A novel single-point technique to calculate local arterial wave speed ( SPc) has recently been presented and applied in healthy human coronary arteries at baseline flow. We investigated its applicability for conditions commonly encountered in the catheterization laboratory. Intracoronary pressure (P_d) and Doppler velocity ( U) were recorded in 29 patients at rest and during adenosine-induced hyperemia in a distal segment of a normal reference vessel and downstream of a single stenosis before and after revascularization. Conduit vessel tone was minimized with nitroglycerin. Microvascular resistance (MR) and SPc were calculated from P_d and U. In the reference vessel, SPc decreased from 21.5 m/s (SD 8.0) to 10.5 m/s (SD 4.1) after microvascular dilation ( P < 0.0001).

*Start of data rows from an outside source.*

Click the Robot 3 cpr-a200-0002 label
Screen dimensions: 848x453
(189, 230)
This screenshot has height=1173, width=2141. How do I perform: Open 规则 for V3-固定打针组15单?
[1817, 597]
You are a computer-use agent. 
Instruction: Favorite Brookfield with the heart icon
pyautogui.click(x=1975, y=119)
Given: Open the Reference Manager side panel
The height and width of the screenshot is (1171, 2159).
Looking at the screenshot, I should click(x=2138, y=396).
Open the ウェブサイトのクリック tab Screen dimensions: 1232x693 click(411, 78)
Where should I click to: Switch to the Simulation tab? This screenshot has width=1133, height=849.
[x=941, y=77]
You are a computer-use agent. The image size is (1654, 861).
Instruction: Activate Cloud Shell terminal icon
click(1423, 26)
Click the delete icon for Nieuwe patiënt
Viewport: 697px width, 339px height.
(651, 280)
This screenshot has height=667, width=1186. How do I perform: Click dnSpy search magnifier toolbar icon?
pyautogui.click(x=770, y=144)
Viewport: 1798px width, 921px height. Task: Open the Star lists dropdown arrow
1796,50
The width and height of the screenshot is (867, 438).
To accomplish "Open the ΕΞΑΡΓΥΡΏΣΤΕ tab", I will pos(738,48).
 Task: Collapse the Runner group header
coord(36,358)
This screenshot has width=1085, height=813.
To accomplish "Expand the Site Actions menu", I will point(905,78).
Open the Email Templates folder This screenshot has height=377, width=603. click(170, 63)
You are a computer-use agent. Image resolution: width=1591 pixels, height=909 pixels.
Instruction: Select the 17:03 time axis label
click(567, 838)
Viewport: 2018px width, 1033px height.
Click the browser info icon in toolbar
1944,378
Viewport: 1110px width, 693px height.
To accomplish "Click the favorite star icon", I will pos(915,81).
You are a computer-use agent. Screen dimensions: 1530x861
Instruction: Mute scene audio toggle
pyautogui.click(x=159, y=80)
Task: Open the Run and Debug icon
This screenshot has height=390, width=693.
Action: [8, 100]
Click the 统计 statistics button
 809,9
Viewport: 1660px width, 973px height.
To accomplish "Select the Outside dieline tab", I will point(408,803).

SPc was substantially higher in the presence of a proximal stenosis and decreased from 34.4 m/s (SD 18.2) at rest to 27.5 m/s (SD 13.4) during hyperemia ( P < 0.0001), with a concomitant reduction in P_d by 20 mmHg and MR by 55.4%. The stent placement further reduced hyperemic MR by 26% and increased P_d by 26 mmHg but paradoxically decreased SPc to 13.1 m/s (SD 7.7) ( P < 0.0001). Changes in SPc correlated strongly with changes in MR ( P < 0.001) but were inversely related to changes in P_d ( P < 0.01). In conclusion, the single-point method yielded erroneous predictions of changes in coronary wave speed induced by a proximal stenosis and distal vasodilation and is therefore not appropriate for estimating local wave speed in coronary vessels. Our findings are well described by a lumped reservoir model reflecting the “windkesselness” of the coronary arteries.